Find "You are a computer-use agent." in the entries below; copy that line through the last, exactly, with no pictures.

**********

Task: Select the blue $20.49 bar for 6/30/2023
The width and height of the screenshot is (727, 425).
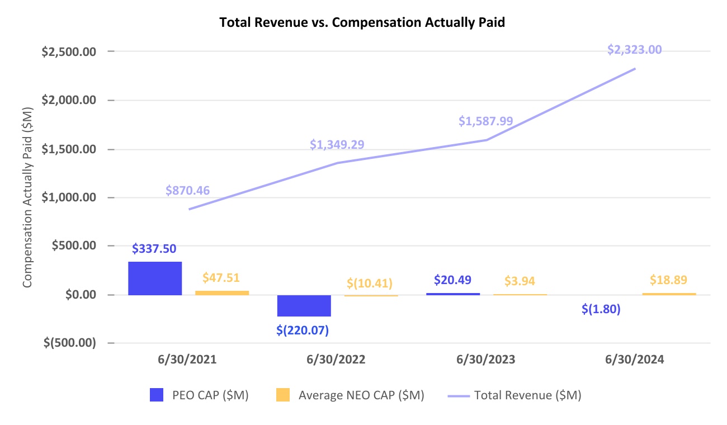Action: pos(453,294)
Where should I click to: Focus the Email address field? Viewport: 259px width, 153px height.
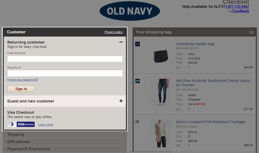coord(65,59)
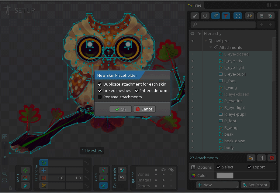Click the Set Parent button
Viewport: 280px width, 193px height.
coord(255,185)
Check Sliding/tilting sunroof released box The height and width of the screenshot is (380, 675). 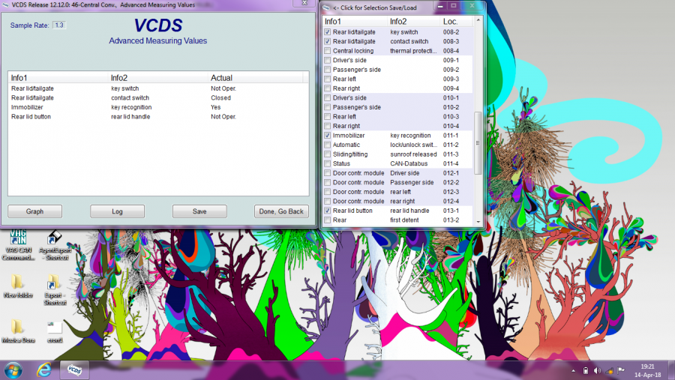[327, 154]
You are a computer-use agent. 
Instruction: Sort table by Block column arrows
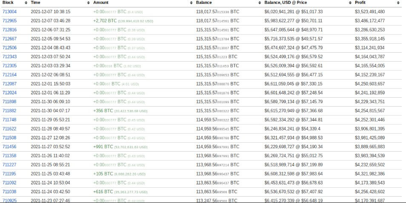(x=26, y=3)
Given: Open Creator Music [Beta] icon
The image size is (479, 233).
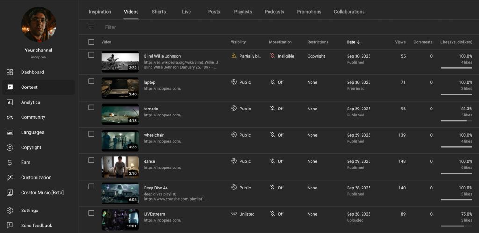Looking at the screenshot, I should coord(10,192).
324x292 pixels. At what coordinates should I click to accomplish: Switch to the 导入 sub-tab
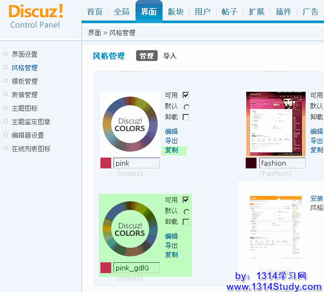click(x=170, y=56)
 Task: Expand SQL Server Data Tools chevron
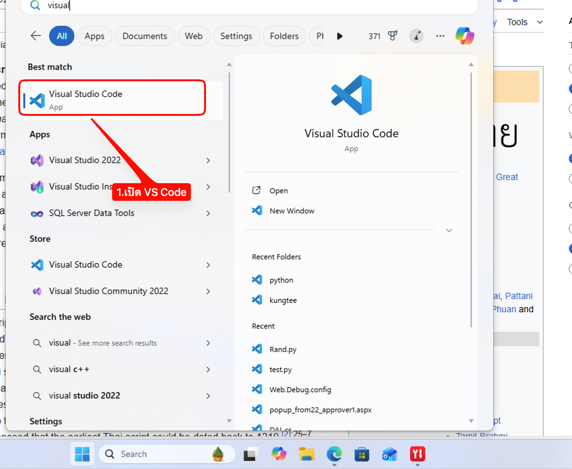pyautogui.click(x=208, y=213)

**********

• Solution for this exercise
You are a computer-use agent. 
Instruction: Sort table by Block column arrows
(x=26, y=3)
Given: Open Creator Music [Beta] icon
The image size is (479, 233).
Looking at the screenshot, I should coord(10,192).
324x292 pixels. At what coordinates should I click to accomplish: Switch to the 导入 sub-tab
click(x=170, y=56)
 Task: Expand SQL Server Data Tools chevron
pyautogui.click(x=208, y=213)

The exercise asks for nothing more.